Strange $upstream_response_time latency spikes with reverse proxy

Sun Mar 17 09:17:52 UTC 2013

Hello Andrew,

On Mar 16, 2013, at 8:05 AM, Andrew Alexeev <andrew at nginx.com> wrote:

> Jay,
> 
> On Mar 16, 2013, at 12:37 PM, Jay Oster wrote:
> 
>> Hi Maxim,
>> 
>> Thanks for the suggestion! It looks like packet drop is the culprit here. The initial SYN packet doesn't receive a corresponding SYN-ACK from the upstream servers, so after a 1-second timeout (TCP Retransmission TimeOut), the packet is retransmitted. The question is still *why* this only occurs through nginx.
>> 
>> To further narrow down the root cause, I moved my upstream server to the same machine with nginx. The issue can still be replicated there. To eliminate my upstream server as the cause (it's written in C with libevent, by the way) I used the nodejs hello world demo; nodejs has trouble with the 5,000 concurrent connections (go figure) but the connections that are successful (without nginx reverse proxying) all complete in less than one second. When I place nginx between ApacheBench and nodejs, that 1-second TCP RTO shows up again.
> 
> You mean you keep seeing SYN-ACK loss through loopback?

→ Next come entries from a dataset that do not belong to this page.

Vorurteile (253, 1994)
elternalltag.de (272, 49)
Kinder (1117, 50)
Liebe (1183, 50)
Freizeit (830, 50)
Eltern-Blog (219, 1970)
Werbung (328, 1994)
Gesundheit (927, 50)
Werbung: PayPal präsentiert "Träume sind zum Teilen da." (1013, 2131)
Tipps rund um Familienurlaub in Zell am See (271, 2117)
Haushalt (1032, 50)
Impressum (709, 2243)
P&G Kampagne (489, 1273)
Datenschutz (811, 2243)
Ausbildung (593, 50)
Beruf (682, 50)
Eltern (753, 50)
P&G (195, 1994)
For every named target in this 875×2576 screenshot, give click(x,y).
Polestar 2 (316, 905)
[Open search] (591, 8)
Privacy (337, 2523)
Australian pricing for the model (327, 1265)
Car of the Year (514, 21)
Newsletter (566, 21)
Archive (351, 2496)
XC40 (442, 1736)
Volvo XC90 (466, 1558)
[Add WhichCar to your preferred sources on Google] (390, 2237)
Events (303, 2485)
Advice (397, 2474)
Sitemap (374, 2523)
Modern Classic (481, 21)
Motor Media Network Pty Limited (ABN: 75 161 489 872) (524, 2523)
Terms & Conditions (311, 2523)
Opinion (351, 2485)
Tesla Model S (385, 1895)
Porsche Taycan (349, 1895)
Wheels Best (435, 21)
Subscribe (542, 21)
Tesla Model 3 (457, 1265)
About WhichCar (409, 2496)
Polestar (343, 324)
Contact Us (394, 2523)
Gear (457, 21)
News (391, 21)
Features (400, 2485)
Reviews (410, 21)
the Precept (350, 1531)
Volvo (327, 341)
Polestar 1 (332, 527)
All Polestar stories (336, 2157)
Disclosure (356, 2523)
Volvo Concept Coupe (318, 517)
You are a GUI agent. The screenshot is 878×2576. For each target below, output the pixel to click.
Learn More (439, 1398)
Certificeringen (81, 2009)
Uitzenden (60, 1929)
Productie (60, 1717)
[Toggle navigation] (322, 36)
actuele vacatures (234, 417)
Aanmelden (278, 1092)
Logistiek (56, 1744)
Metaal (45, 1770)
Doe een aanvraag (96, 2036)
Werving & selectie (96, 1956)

That appears to be the case, yes. I've captured packets with tcpdump, and load them into Wireshark for easier visualization. I can see a very clear gap where no packets are transmitting for over 500ms, then a burst of ~10 SYN packets. When I look at the TCP stream flow on these SYN bursts, it shows an initial SYN packet almost exactly 1 second earlier without a corresponding SYN-ACK. I'm taking the 1-second delay to be the RTO. I can provide some pieces of the tcpdump capture log on Monday, to help illustrate.

> That might sound funny, but what's the OS and the overall environment of that strangely behaving machine with nginx? Is it a virtualized one? Is the other machine any different? The more details you can provide, the better :)

It's a 64-bit Ubuntu 12.04 VM, running on an AWS m3.xlarge. Both VMs are configured the same.

>> To reiterate, this is all happening on a single machine; the TCP stack is involved, but not a physical network. The only common denominator is nginx.
> 
> Can you try the same tests on the other machine, where you originally didn't have any problems with your application? That is, can you repeat nginx+app on the other machine and see if the above strange behavior persists?

Same configuration. I'm investigating this issue because it is common across literally dozens of servers we have running in AWS. It occurs in all regions, and on all instance types. This "single server" test is the first time the software has been run with nginx load balancing to upstream processes on the same machine.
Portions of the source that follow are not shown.